Date: Fri, 16 Jan 2009 12:57:19 +0000
From: Rob Shakir 
To: cisco-nsp@puck.nether.net, nanog@nanog.org
Subject: BGP Session Teardown due to AS_CONFED_SEQUENCE in AS4_PATH
Message-ID: <20090116125718.GB26415@bronze.eng.gxn.net>


Strict RFC 4893 (4-byte ASN support) BGP4 implementations are vulnerable to a
session reset by distant (not directly connected) ASes. This vulnerability is a
feature of the standard, and unless immediate action is taken an increasingly
significant number of networks will be open to attack. Accidental triggering of
this vulnerability has already been seen in the wild, although the limited
number of RFC 4893 deployments has limited its effect.  

Summary:
It is possible to cause BGP sessions to remotely reset by injecting invalid data
into the AS4_PATH attribute provided to store 4-byte ASN paths. Since AS4_PATH
is an optional transitive attribute, the invalid data will be transited through
many intermediate ASes which will not examine the content. To be vulnerable, an
operator does not have to be actively using 4-byte AS support. This problem was
first reported by Andy Davidson on NANOG in December 2008 [0], furthermore we
have been able to demonstrate that a device running Cisco IOS release
12.0(32)S12 behaves as per this description.

Details:

When a prefix is learnt from a BGP neighbour that does not support 4-byte ASNs,
the AS4_PATH attribute is retained, and appended to UPDATE messages sent to
other neighbours [1, 3]. RFC4893 specifies that AS_CONFED_SEQUENCE and
AS_CONFED_SET are invalid in an AS4_PATH, the intention of which is to ensure
that an AS with a mix of AS4-aware BGP speakers, and AS4-unaware BGP speakers
does not propagate confederation AS paths outside of the confederation [1, 3].
Upon receiving an invalid BGP UPDATE message, a BGP speaker must send a
NOTIFICATION message [2, 6.3], after a NOTIFICATION message, the BGP connection
is closed [2, 4.5].

Analysis of the Reported Path:   

On 10th December 2008, a BGP update was propagated with illegal/invalid
confederation attributes in the AS4_PATH.  When this update was received by AS4
aware BGP speakers, the RFCs described above were interpreted literally and the
session was torn down. Because the illegal attributes were learned on a transit
session, an affected network can have global reachability impaired.

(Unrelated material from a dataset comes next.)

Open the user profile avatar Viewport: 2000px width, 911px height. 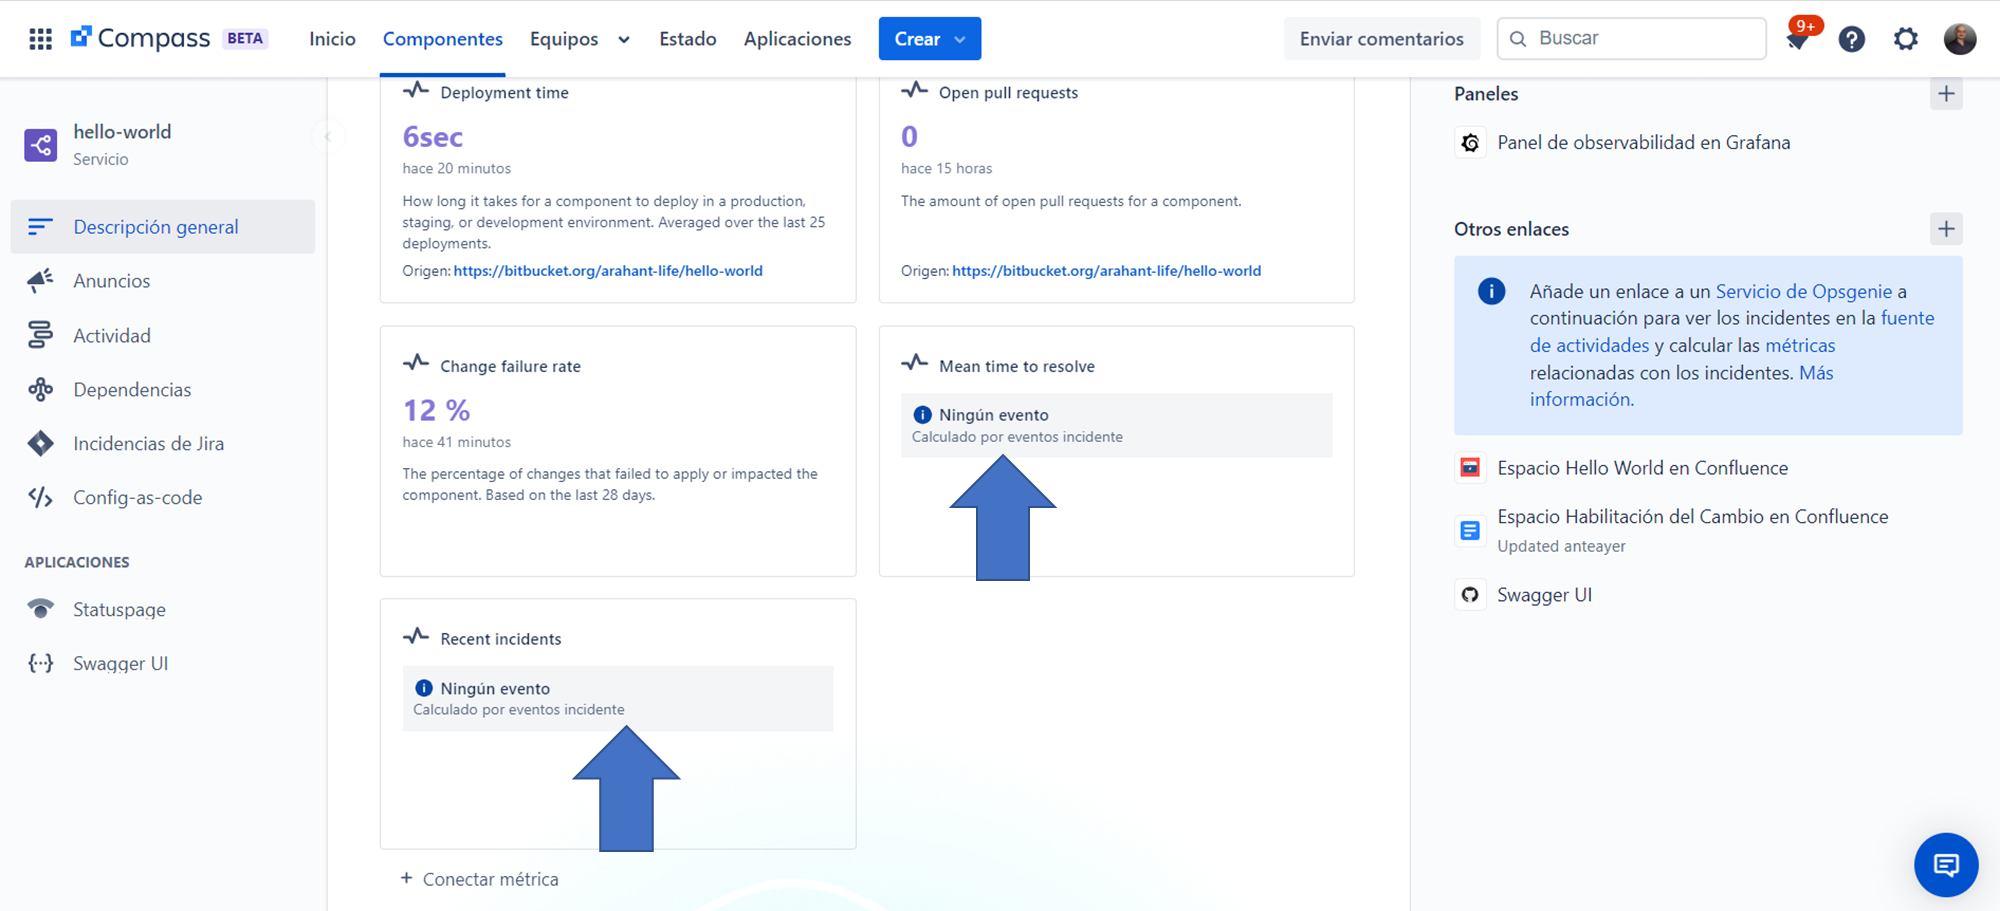1959,39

Please note that the analysis of this path describes what we expect to have
happened in this case, it has not been confirmed by any of the ASNs involved.

91.207.218.0/23 
	Path Attributes - Origin: Incomplete 
	Flags: 0x40 (Well-known, Transitive, Complete) 
	Origin: Incomplete (2) 
	AS_PATH: xx xx 35320 23456 (13 bytes) 
	AS4_PATH: (65044 65057) 196629 (7 bytes) 

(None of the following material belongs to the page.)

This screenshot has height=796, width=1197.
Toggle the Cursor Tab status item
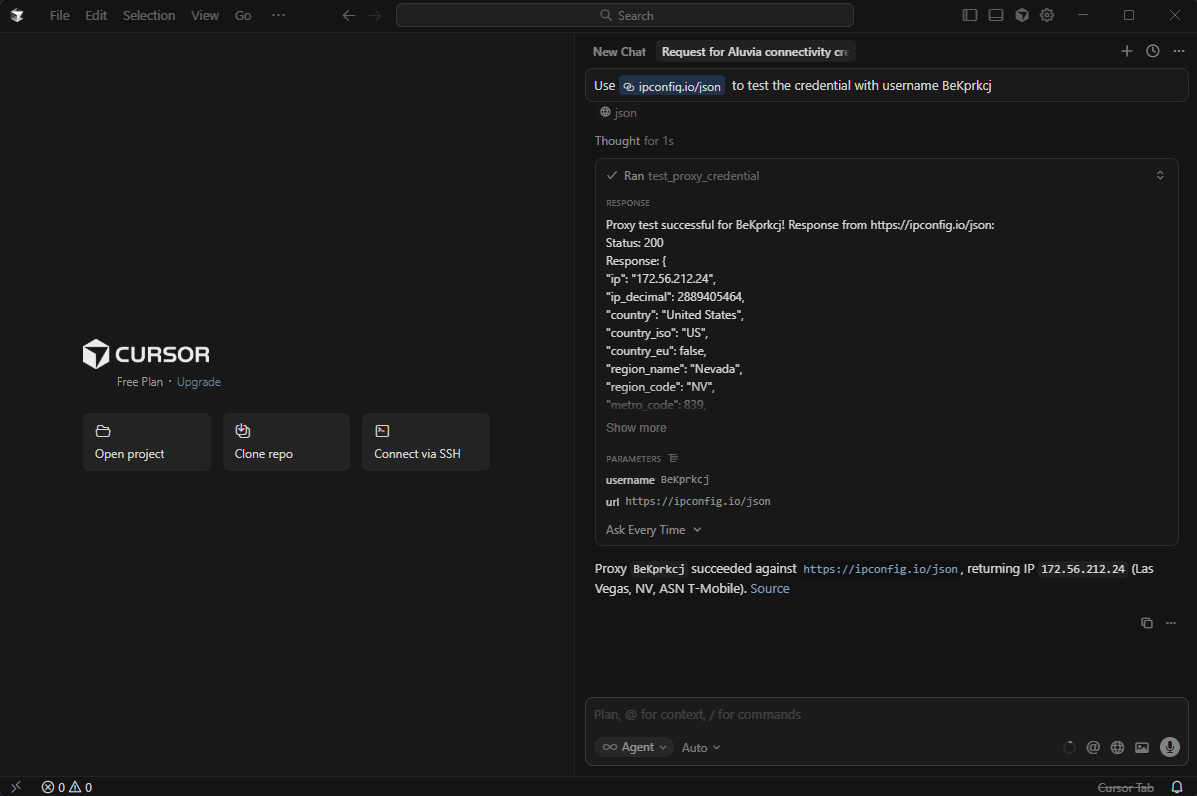pyautogui.click(x=1125, y=787)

In this data, the AS_PATH indicates that a prefix is announced by an AS4 speaker
(as indicated by AS23456) and propagated through by AS35320. The AS4_PATH data
shows that the AS4 originator is AS196629, the rest of this path is an
AS_CONFED_SEQUENCE [3, 5]. It would appear that in this case, AS196629 peers
with AS35320, which is AS4-aware on this border. The prefix is then propagated
through AS35320, with the AS4 aware routers appending their ASN to the
AS_CONFED_SEQUENCE. This is in contravention of RFC 4893 [1, 3]. The border
which announces this route to AS35320's upstream does not appear to be
AS4-aware. During normal announcements, the BGP speaker on a border with an
upstream ASN that is not part of the confederation will remove the left-most
AS_CONFED_SETs or AS_CONFED_SEQUENCEs that exist in the AS_PATH [3, 6.1] and
replace them with the confederation identifier. However, due to the fact that
both AS_CONFED_SET and AS_CONFED_SEQUENCE are invalid in an AS4_PATH, then no
such action is taken on the border between an AS4 aware AS, and a non-AS4 aware
AS. In addition, since the AS35320 border is not AS4 aware, then it does not
update the AS4_PATH.

This malformed UPDATE is then sent to AS35320's upstream, if there are no
AS4-aware routers in the path between the AS35320 border, and an AS receiving
this update, the AS4_PATH will not have been analysed. The first AS4-aware
router to receive this update will reset the session towards the neighbour from
whom it receives the update. 

The border which announces this route to AS35320's upstream does not appear to
be AS4-aware; If it were a strict AS4 implementation it would reset the BGP
session due to the malformed AS4_PATH, and a broken implementation that treats
AS4_PATH as an equivalent of the AS_PATH would sanitise the AS4_PATH. This
allows the AS4_PATH containing an AS_CONFED_SET to be passed to neighbouring
networks.

This escape of an AS_CONFED_SET from a network with only partial AS4 support is
exactly the situation that RFC 4893 attempts to avoid by forbidding the presence
of an AS_CONFED_SET in the AS4_PATH. In the ideal world the neighbouring network
receiving an UPDATE containing this obviously malformed AS4_PATH would reset the
session, preventing further propagation and isolating the broken network.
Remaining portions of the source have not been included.